## [GIVEN REQUEST]
Rewrite the listing lines between the line holding "How do I perform: Click" and the line holding "pos(1559,103)", inclusive, requests included. Shift every coordinate in the answers by -144, and leave out the pictures.

[Start of DATA FOR THE TASK]

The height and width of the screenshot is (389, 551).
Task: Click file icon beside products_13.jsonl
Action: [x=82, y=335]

[End of DATA FOR THE TASK]
[Start of DATA FOR THE TASK]

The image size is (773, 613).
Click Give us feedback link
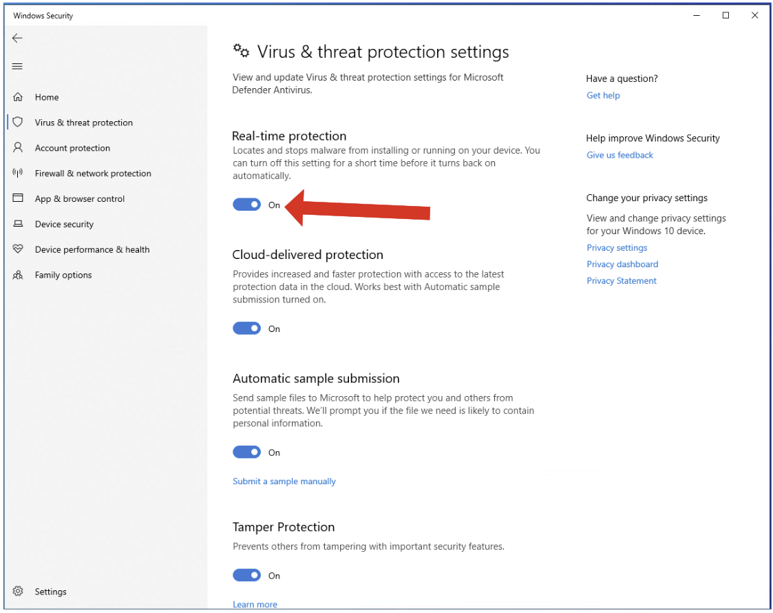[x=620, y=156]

[End of DATA FOR THE TASK]
[Start of DATA FOR THE TASK]

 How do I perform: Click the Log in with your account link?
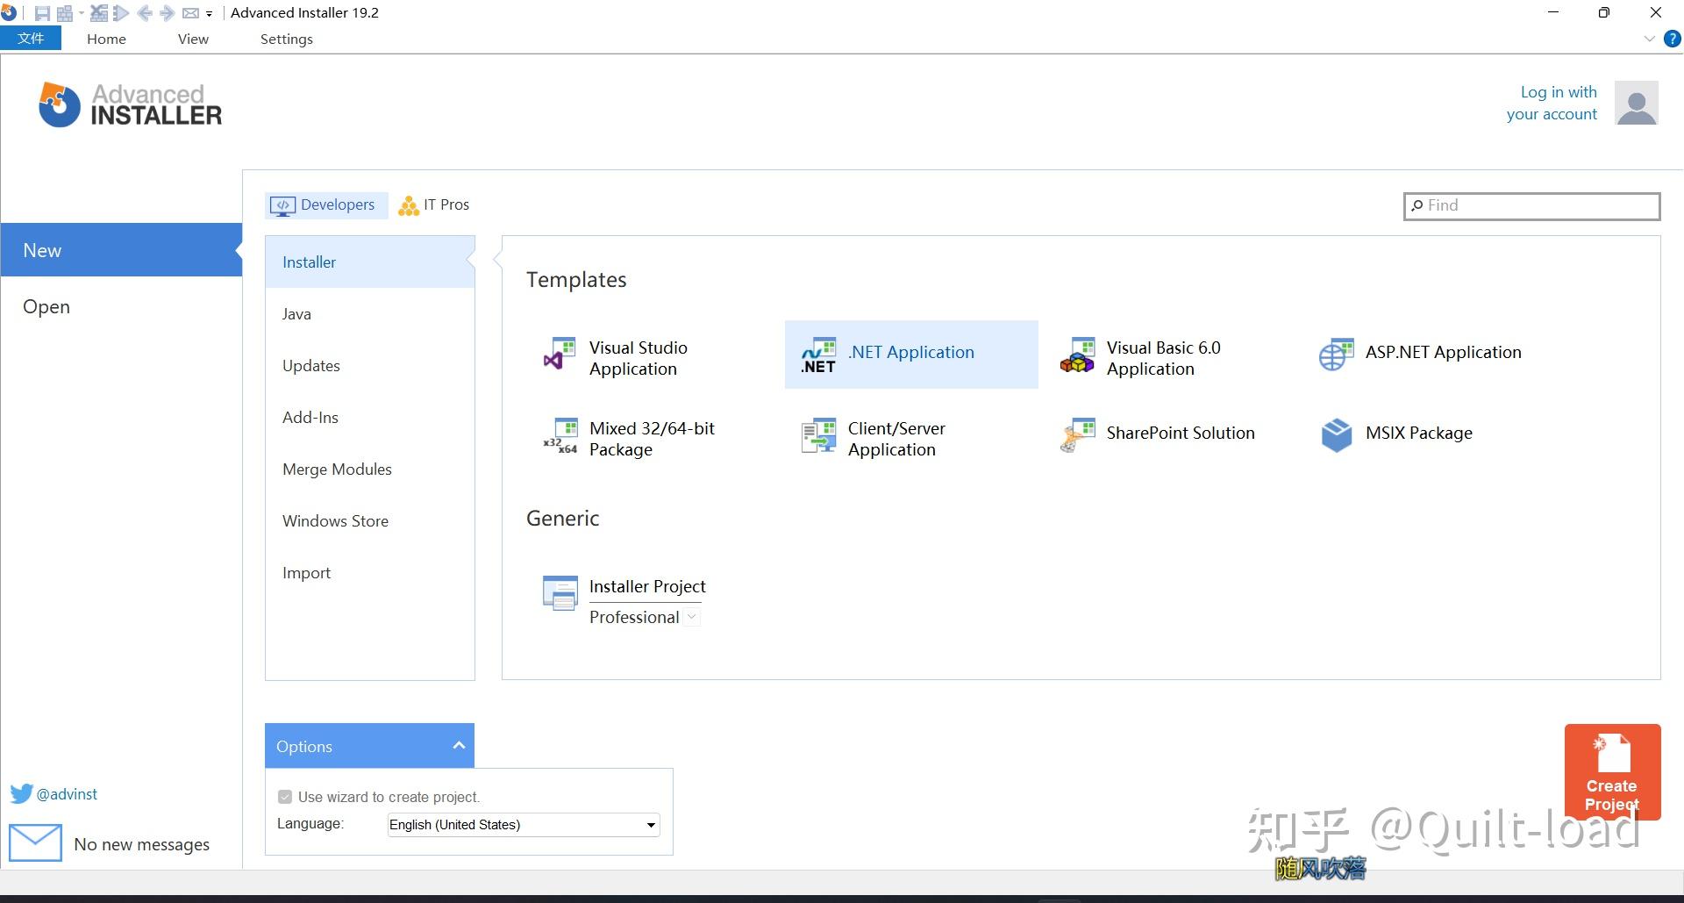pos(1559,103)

[End of DATA FOR THE TASK]

## [CORRECT OUTPUT]
 How do I perform: Click the Log in with your account link?
pos(1415,-41)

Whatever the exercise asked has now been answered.